Document extract:
------------

Here, R represents red. G represents green. B represents blue.
[0097] In the color conversion processing unit, image data for each
color separated into to R, G, and B is converted into C, M, Y, and
K corresponding to ink colors. Here, C represents cyan, M
represents magenta. Y represents yellow. K represents the
black.
[0098] In the correction processing unit, a correction process is
performed on the image data for each color converted into C, M, Y,
and K. Examples of the correction process include a gamma
correction process, a concentration non-uniformity correction
process, an abnormal recording element correction process, and the
like.
[0099] In the halftone processing unit, for example, image data
represented in a multi-gradation number such as 0 to 255 is
converted into dot data represented by a two-value or a multi-value
equal to or greater than three-value which is smaller than the
number of gradations of input image data.
[0100] For the halftone processing unit, a predetermined halftone
processing rule is applied. An example of the halftone processing
rule includes a dither method, an error diffusion method, or the
like. The halftone processing rule may be changed according to an
image recording condition, content of the image data, or the
like.

------------

Entries supplied:
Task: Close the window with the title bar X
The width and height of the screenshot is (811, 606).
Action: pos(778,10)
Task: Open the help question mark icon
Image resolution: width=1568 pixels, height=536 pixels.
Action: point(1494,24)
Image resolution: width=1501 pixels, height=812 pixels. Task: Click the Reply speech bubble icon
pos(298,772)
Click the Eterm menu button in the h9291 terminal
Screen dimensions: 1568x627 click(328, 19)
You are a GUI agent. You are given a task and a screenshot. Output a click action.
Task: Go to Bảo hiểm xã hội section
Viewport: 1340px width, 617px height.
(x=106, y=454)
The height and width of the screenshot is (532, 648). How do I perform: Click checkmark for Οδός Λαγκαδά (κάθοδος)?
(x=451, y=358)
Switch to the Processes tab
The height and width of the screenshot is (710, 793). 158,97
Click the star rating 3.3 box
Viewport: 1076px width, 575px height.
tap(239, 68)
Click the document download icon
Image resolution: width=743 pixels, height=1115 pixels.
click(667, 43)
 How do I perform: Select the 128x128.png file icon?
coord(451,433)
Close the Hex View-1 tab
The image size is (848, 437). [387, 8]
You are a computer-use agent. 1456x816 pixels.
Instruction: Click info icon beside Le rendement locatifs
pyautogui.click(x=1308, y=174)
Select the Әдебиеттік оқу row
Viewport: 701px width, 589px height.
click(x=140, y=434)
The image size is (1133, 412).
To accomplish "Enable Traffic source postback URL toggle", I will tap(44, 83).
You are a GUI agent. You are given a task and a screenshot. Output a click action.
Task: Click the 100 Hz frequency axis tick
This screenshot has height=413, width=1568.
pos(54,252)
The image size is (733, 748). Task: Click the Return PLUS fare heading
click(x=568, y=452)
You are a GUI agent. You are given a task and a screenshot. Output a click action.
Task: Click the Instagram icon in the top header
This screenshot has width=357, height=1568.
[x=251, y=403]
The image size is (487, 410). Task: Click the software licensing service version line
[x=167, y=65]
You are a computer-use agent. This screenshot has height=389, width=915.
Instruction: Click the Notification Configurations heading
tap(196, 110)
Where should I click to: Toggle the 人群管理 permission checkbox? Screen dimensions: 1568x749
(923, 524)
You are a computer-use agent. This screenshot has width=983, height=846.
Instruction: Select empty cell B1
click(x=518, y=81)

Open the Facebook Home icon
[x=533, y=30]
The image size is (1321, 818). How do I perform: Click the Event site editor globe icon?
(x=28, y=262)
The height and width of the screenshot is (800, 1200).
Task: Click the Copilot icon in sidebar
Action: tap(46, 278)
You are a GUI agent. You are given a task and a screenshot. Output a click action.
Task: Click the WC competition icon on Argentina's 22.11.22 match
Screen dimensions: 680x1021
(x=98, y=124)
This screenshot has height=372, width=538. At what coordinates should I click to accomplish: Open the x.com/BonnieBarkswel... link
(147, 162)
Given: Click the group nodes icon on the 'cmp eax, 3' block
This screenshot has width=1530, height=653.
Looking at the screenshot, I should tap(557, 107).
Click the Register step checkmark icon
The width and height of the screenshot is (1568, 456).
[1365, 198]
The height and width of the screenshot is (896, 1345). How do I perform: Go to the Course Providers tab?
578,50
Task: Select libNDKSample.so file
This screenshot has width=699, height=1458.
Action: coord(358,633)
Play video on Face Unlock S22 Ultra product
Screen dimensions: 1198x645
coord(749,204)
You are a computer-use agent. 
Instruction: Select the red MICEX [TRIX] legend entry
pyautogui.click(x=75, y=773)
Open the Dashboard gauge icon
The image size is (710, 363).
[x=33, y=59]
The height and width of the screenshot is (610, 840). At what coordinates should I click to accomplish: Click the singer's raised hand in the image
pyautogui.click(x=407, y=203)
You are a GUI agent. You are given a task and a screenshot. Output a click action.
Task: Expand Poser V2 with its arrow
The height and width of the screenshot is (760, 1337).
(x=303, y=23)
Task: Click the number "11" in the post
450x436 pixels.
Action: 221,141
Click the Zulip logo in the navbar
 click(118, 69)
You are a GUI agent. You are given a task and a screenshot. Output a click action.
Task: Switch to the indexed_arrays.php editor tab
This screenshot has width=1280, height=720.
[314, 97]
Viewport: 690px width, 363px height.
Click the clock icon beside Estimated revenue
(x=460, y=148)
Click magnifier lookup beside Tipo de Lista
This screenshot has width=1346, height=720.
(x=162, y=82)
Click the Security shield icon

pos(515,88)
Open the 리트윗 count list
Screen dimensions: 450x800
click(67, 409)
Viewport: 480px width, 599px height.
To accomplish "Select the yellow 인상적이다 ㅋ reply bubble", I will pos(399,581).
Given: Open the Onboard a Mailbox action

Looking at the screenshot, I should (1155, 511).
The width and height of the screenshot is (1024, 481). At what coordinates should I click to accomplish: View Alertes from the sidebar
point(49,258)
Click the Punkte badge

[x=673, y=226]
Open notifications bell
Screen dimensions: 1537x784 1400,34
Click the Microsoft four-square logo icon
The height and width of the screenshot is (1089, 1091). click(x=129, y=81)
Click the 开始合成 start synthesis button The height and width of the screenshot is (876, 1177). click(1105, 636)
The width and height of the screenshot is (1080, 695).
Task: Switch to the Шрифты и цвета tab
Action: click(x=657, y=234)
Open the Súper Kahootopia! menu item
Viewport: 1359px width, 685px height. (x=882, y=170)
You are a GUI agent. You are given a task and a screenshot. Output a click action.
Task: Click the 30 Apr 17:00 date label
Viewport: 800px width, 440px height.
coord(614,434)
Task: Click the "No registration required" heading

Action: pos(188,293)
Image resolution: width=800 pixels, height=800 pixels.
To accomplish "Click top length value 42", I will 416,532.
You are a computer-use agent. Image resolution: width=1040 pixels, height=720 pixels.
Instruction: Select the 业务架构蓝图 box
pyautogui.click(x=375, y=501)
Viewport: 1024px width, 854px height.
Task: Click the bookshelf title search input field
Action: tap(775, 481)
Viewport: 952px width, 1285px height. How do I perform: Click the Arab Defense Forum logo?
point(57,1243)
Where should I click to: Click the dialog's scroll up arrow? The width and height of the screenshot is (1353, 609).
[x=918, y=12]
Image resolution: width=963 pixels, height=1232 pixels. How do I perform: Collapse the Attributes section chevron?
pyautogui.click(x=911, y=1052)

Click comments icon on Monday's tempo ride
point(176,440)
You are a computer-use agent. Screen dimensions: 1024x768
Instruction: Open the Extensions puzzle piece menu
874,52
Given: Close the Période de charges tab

------------

Problems:
1. Based on the passage about the printer's image processing units, decide whether each statement agrees with it. Answer yes or no, and quote the deciding words.
(a) The C, M, Y, and K data correspond to ink colors.
(b) The halftone processing rule is fixed and cannot be changed.
(c) Gamma correction is one example of the correction process.
2. Recast the paragraph of the image processing passage that begins "In the correction processing unit" as a short list, keeping its main facts.
3. Carry on the passage about the printer's image processing units from where it stops.

Responses by task:
1.
(a) Yes: "converted into C, M, Y, and K corresponding to ink colors"
(b) No: "The halftone processing rule may be changed according to an image recording condition, content of the image data, or the like."
(c) Yes: "Examples of the correction process include a gamma correction process"

2.
- Unit: correction processing unit
- Works on: image data for each color after conversion into C, M, Y, and K
- Example correction processes: gamma correction, concentration non-uniformity correction, abnormal recording element correction

3.
[0101] The inkjet recording device 10 illustrated in FIG. 2
includes a waveform generation unit 40, a waveform storage unit 42,
and a head driving unit 44. The waveform generation unit 40
generates a driving waveform that is a waveform of the driving
voltage that is supplied to the ejection elements included in the
inkjet head 12. The driving waveform generated using the waveform
generation unit 40 is stored in the waveform storage unit 42. The
ejection element is not illustrated in FIG. 2.
[0102] A waveform input unit to which a driving wavefonn generated
in the outside of the device is input may be included in place of
the waveform generation unit 40 illustrated in FIG. 2. The driving
waveform input using the waveform input unit is stored in the
waveform storage unit 42.
[0103] Reading of driving waveform data indicating the driving
waveform from the waveform storage unit 42 is an aspect of driving
waveform acquisition using a driving waveform acquisition unit.
[0104] The head driving unit 44 serves as a driving voltage
generation unit that generates a driving voltage that is supplied
to each of the plurality of ejection elements included in the
inkjet head 12. Further, the head driving unit 44 functions as a
driving voltage supply unit that supplies the driving voltage to
each of the plurality of ejection elements included in the inkjet
head 12.
[0105] In this case, the supply of the driving voltage indicates an
operation of the head driving unit 44. The head driving unit 44
will be described below in detail.
[0106] The inkjet recording device 10 illustrated in FIG. 2
includes a parameter storage unit 46, and a program storage unit
48.
[0107] The parameter storage unit 46 stores various parameters that
are used in the inkjet recording device 10. The various parameters
stored in the parameter storage unit 46 are read via the system
control unit 30 and set to the respective units.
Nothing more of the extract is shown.